Convert the stretch of the records from the line that contains "Open the Progress page link" through the line that contains "pyautogui.click(x=1356, y=34)" into a JSON list of strings, one string per line, leaving out blank lines and pictures.

**LISTING**
********

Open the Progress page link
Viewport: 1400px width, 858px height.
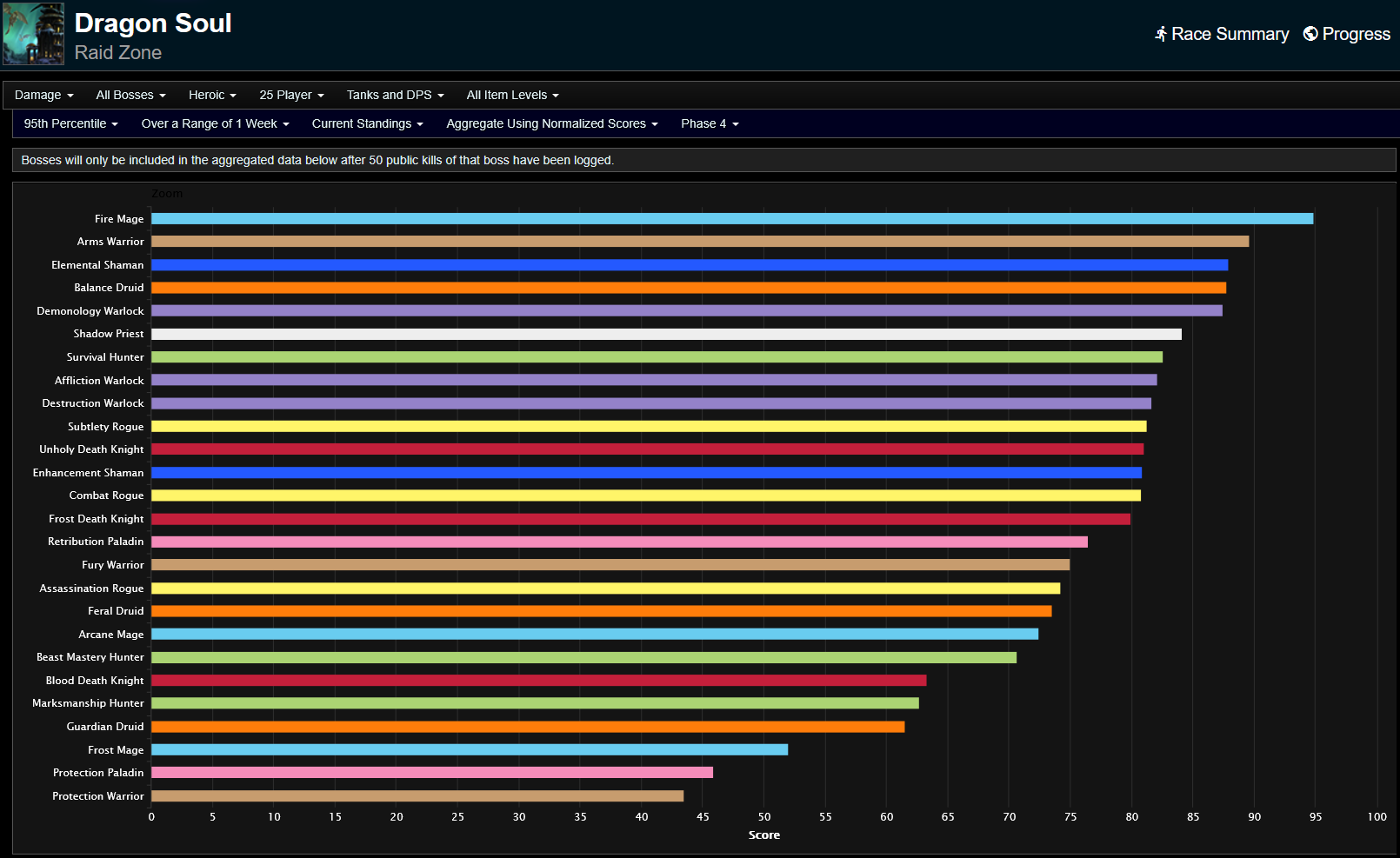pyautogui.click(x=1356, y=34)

********

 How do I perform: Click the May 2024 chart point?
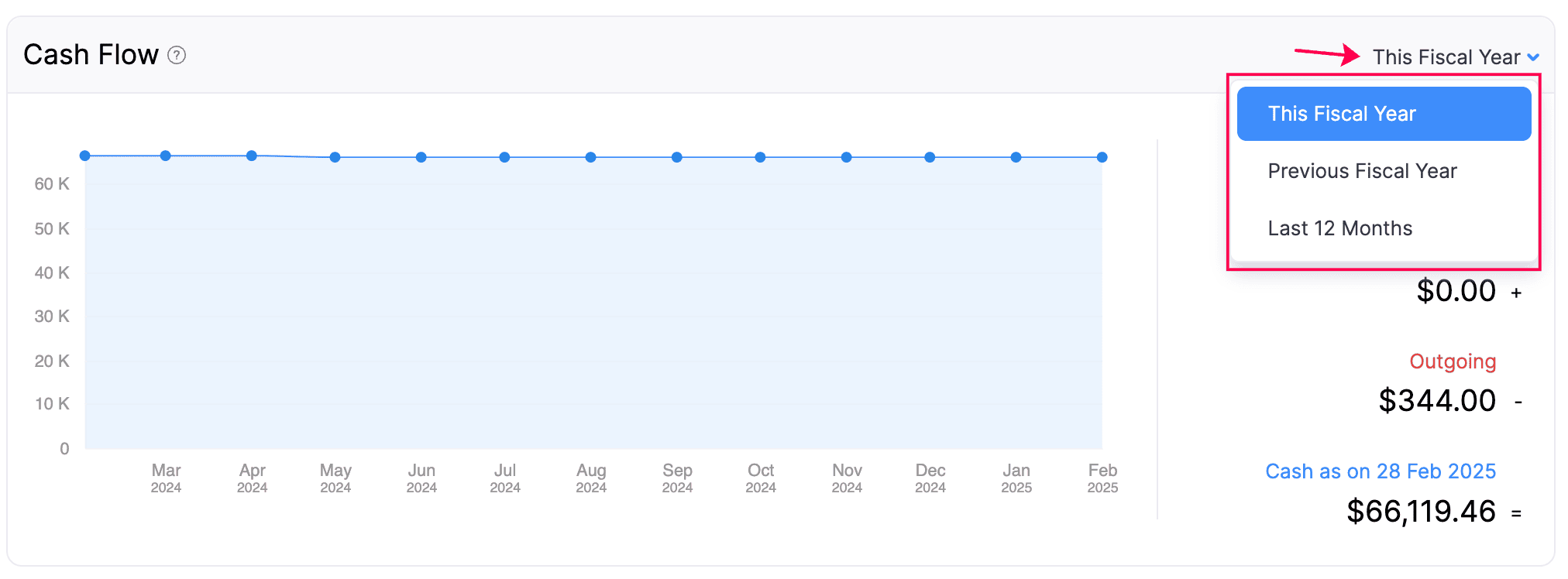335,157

********

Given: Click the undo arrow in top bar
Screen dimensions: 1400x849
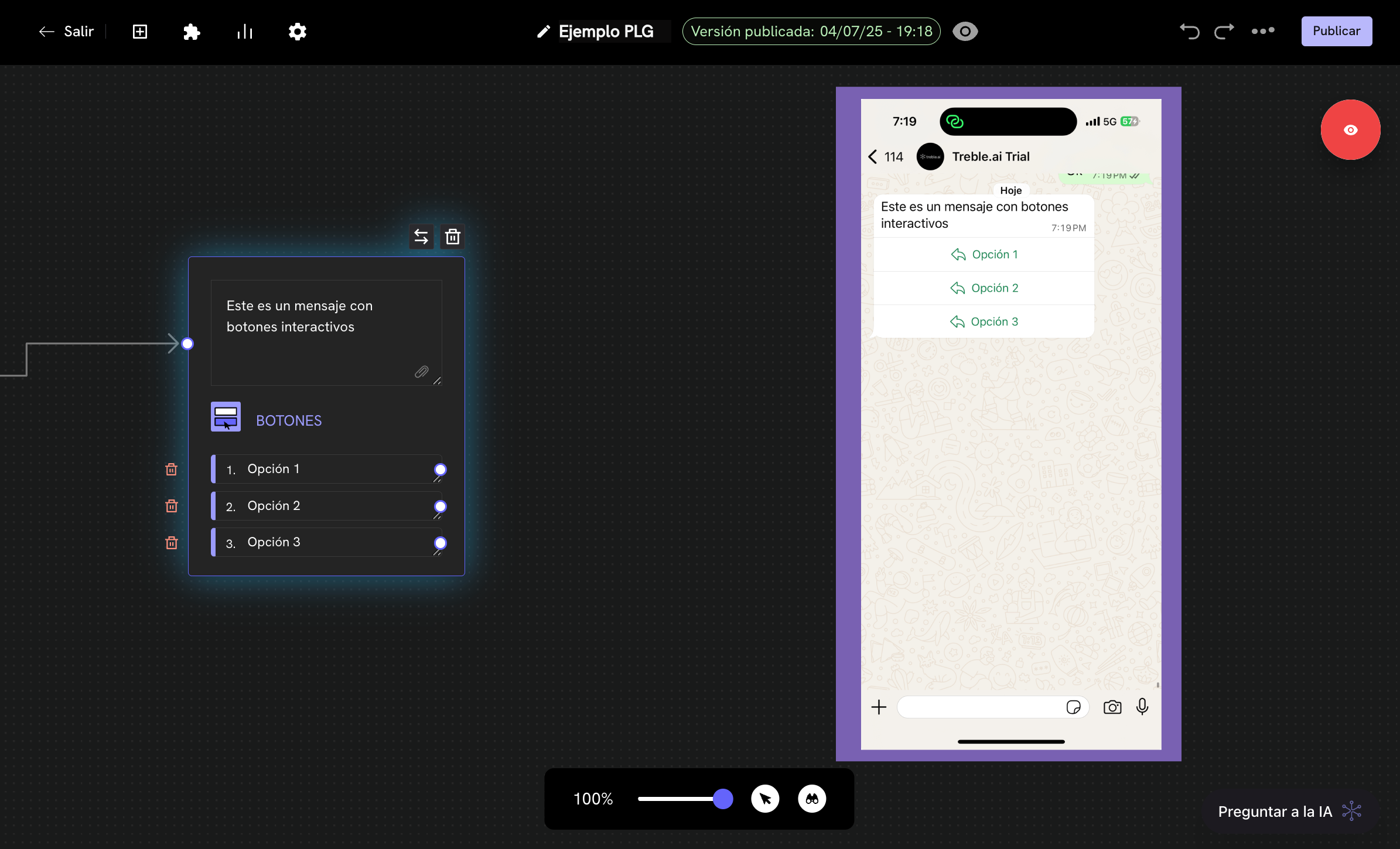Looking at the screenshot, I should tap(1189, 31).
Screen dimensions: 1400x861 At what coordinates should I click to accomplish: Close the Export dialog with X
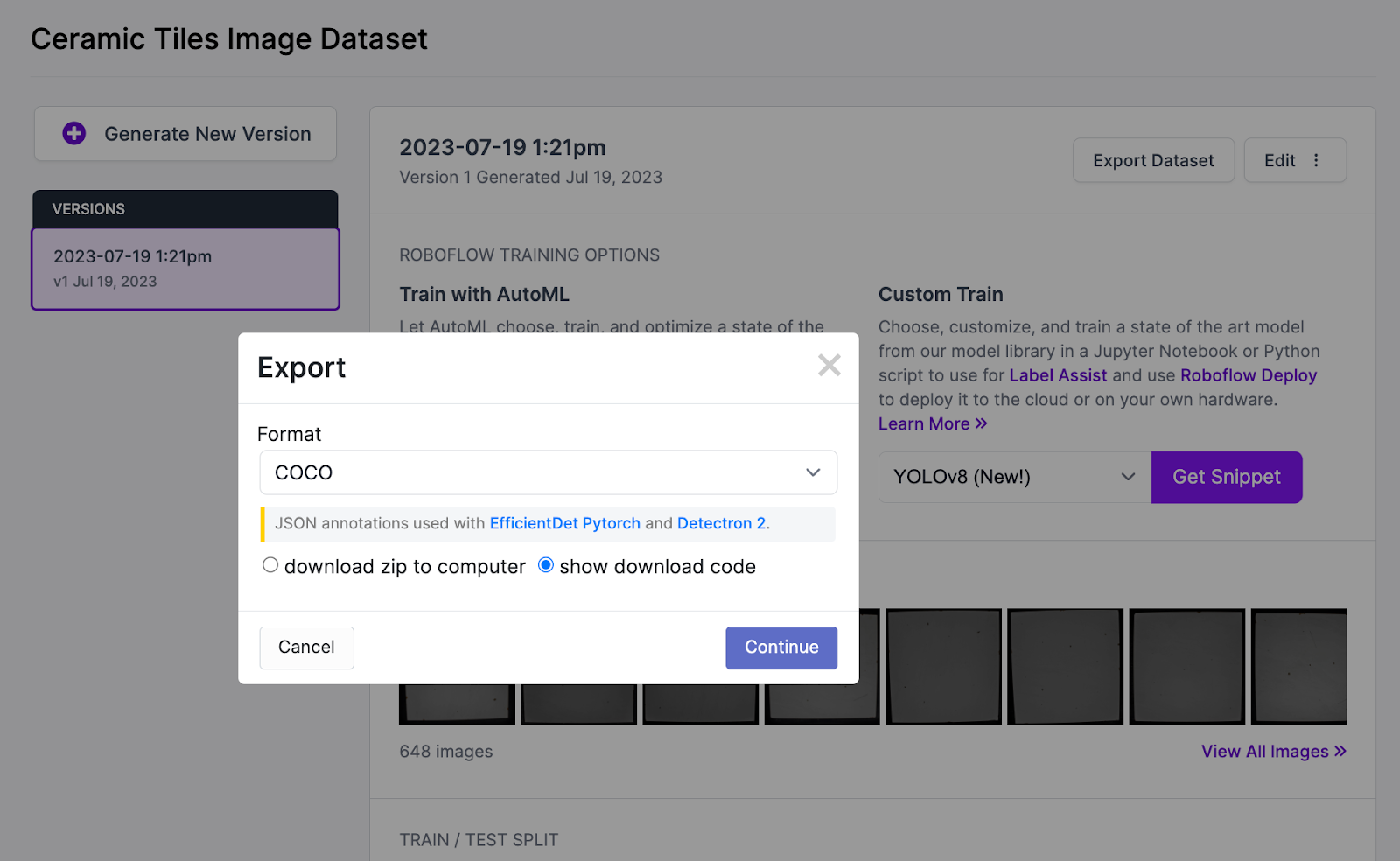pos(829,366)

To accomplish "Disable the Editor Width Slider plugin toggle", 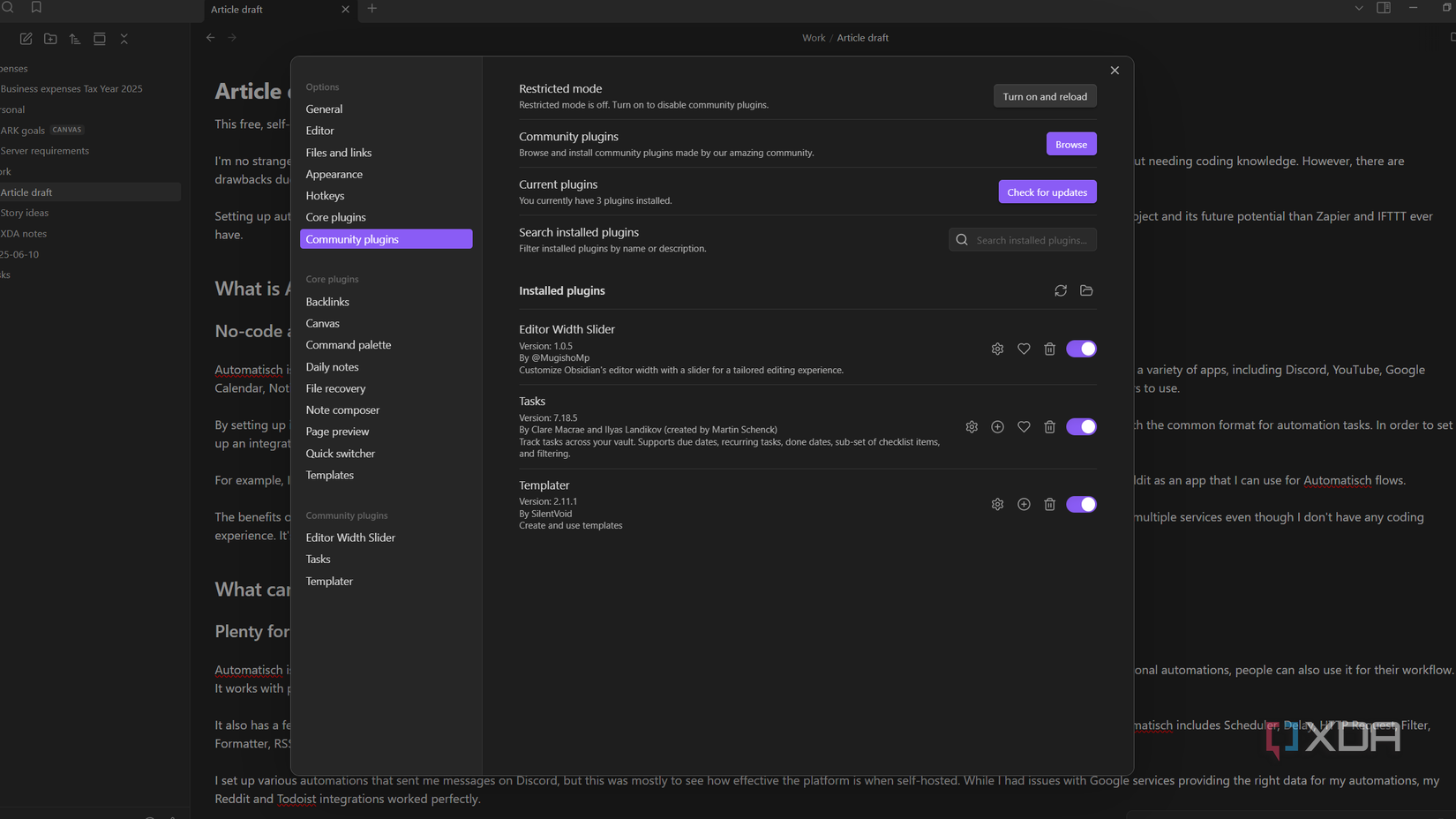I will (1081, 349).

********

**RESULT**
[
  "Open the Progress page link",
  "Viewport: 1400px width, 858px height.",
  "pyautogui.click(x=1356, y=34)"
]